COP27 ended with an equal sentiment of frustration as it did last year in Glasgow, but we are here (yet again) to give the run-down of this year’s Conference of the Parties alongside some of our commentary.
When COP27 started more than two weeks ago, the world expected that the (now) mystified 1.5 goal would be reaffirmed as implausible, which some argued would be a positive step forward in setting realistic climate actions to ensure that any decimal degree above 1.5 would be mitigated and accounted for. Nevertheless, country representatives left COP27 with their continued commitment to the 1.5 goal - something that may not foster trust in their action-plans as 1.5 may now be a convenient facade for climate ambition that we will ultimately not meet.
“Ultimately, the agreement by almost 200 nations reached after all-night discussions did not go further than the weakened Glasgow COP26 pledge to phase down polluting coal power and phase out inefficient fossil fuel subsidies.”
What many argue has been the reason for this is the role of fossil-producing nations to acted as a stumbling block in negotiations for tougher phase out of fossil fuels in the move to decarbonisation. 636 fossil fuel lobbyists registered at COP27, an increase of over 25% from COP26 held last year in Glasgow.
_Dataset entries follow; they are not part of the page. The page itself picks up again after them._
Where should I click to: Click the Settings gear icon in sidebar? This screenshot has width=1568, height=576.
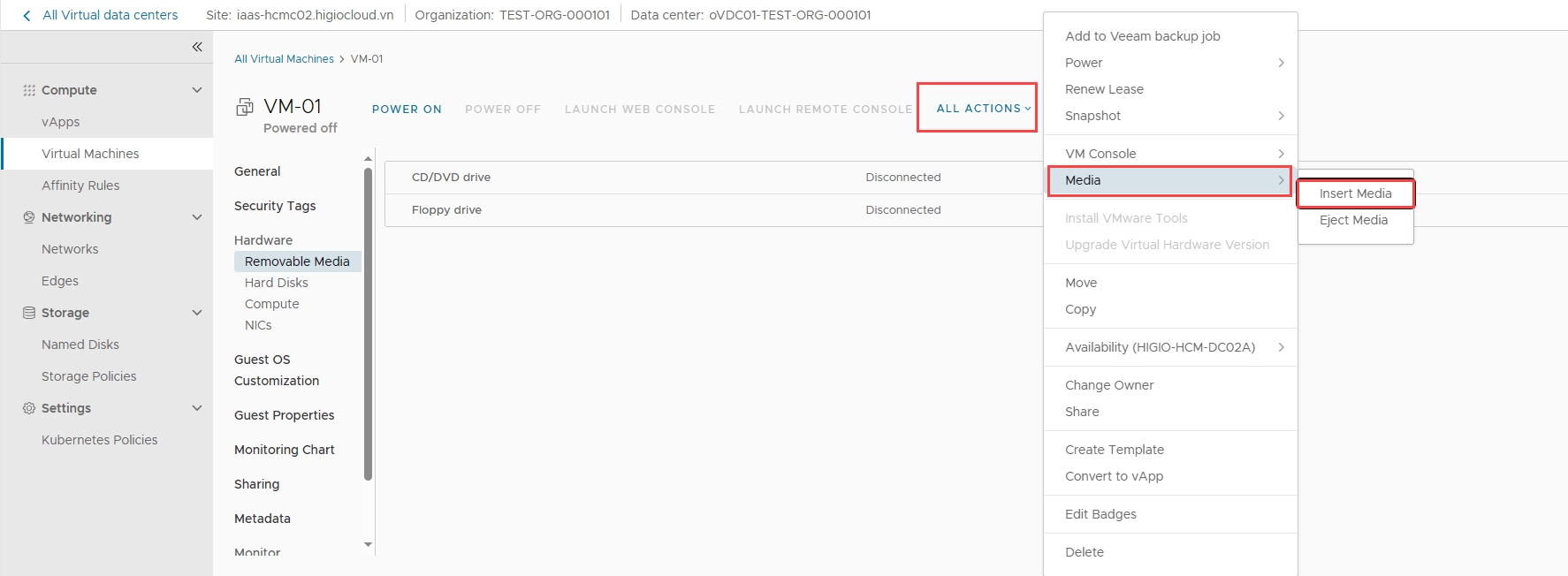[29, 408]
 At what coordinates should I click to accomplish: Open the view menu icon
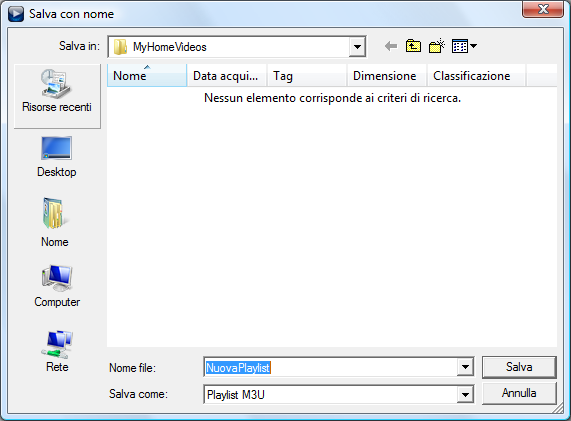pos(464,46)
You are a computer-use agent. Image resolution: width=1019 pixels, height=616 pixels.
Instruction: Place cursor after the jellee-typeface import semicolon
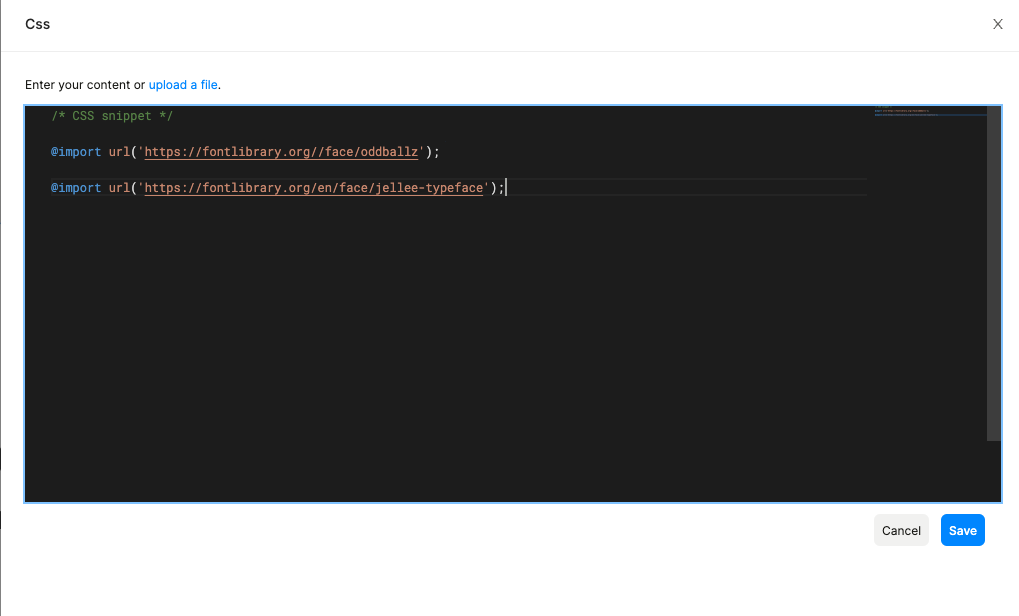507,188
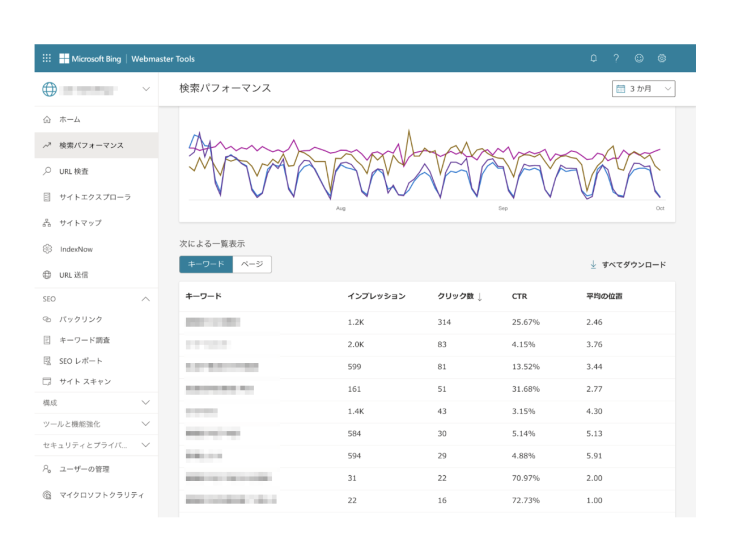This screenshot has width=730, height=557.
Task: Open the settings gear icon
Action: [662, 58]
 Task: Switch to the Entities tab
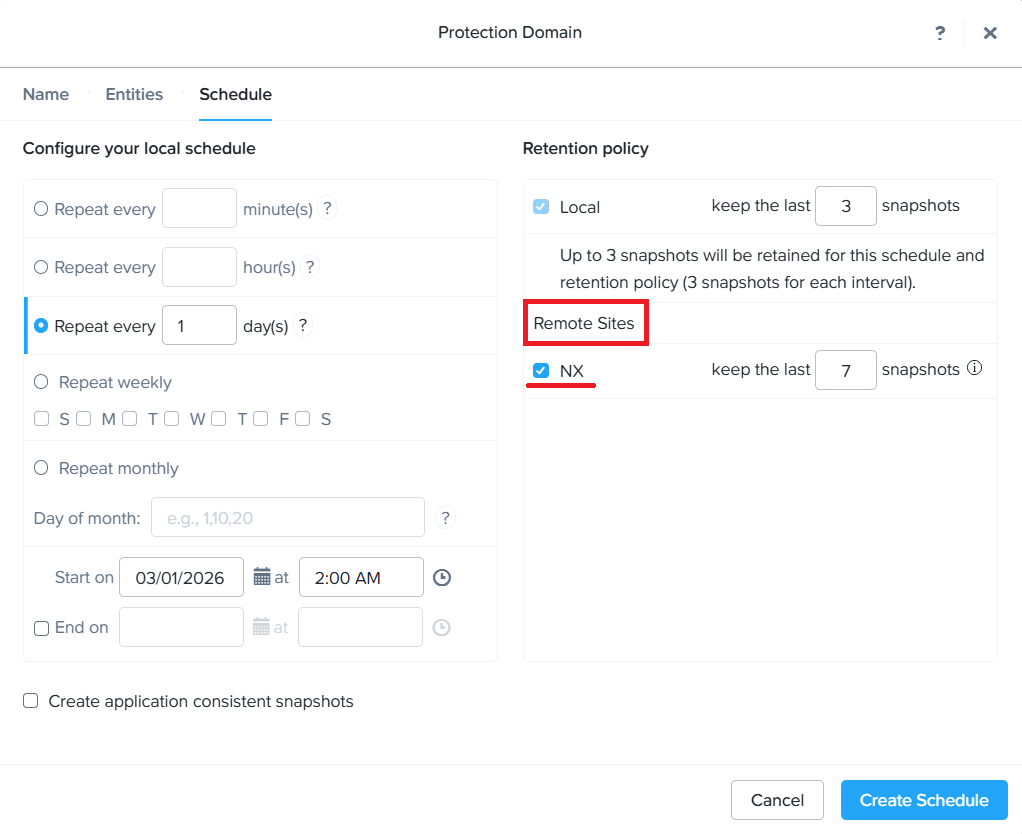pos(134,94)
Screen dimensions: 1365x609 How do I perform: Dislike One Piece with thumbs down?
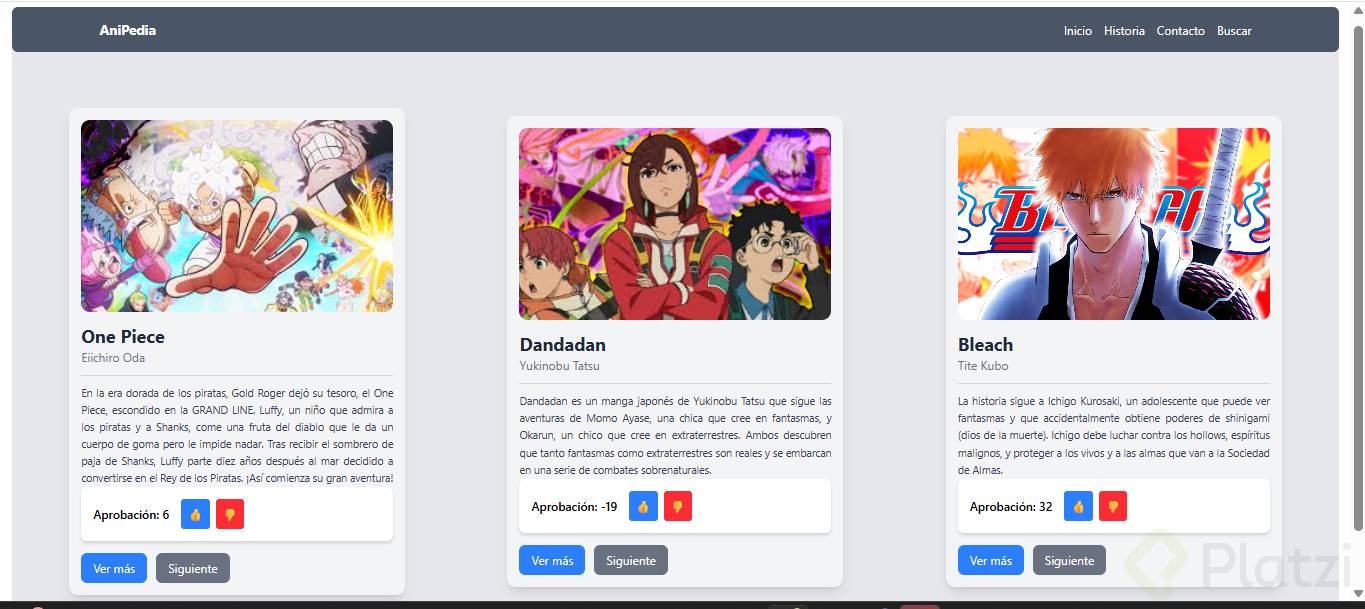230,514
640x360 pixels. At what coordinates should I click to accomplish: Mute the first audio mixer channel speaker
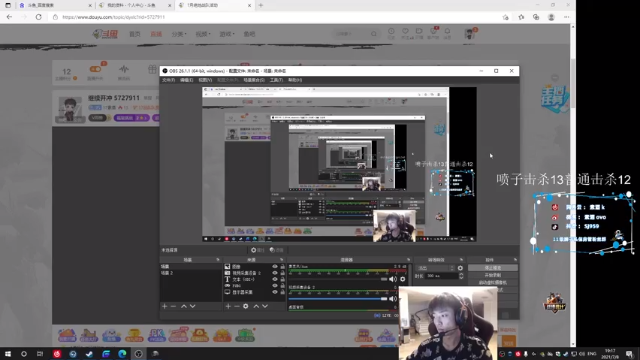(x=393, y=279)
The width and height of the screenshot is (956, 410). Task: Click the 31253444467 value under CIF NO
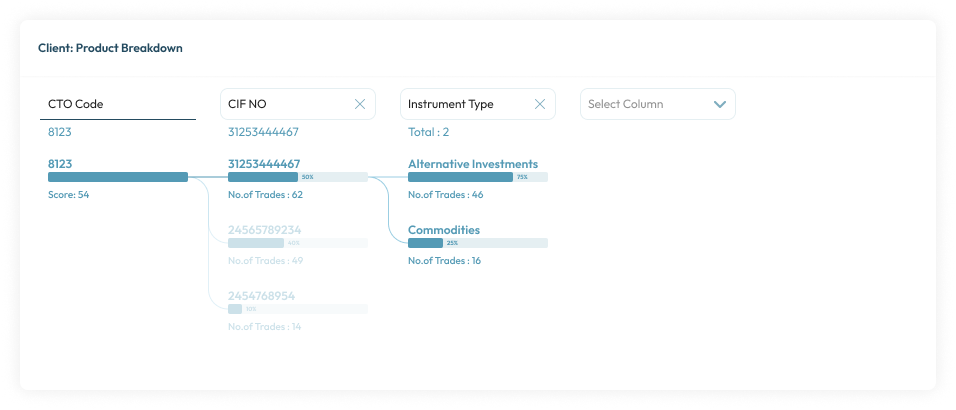(x=264, y=132)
In comparison to 176 delegates last year, the UAE had 1,070 registered delegates of which 70 were classed as fossil fuel lobbyists which should raise alarm bells in relation to the true meaning of energy justice and proportionality in the said negotiations where other large stakeholders to the climate crisis - such as the youth - were scarcely represented in the COP27 negotiations.
“With time running out to avert climate disaster, major talks like COP27 absolutely must advance concrete action to stop the toxic practices of the fossil fuel industry that is causing more damage to the climate than any other industry. The extraordinary presence of this industry’s lobbyists at these talks is therefore a twisted joke at the expense of both people and planet.”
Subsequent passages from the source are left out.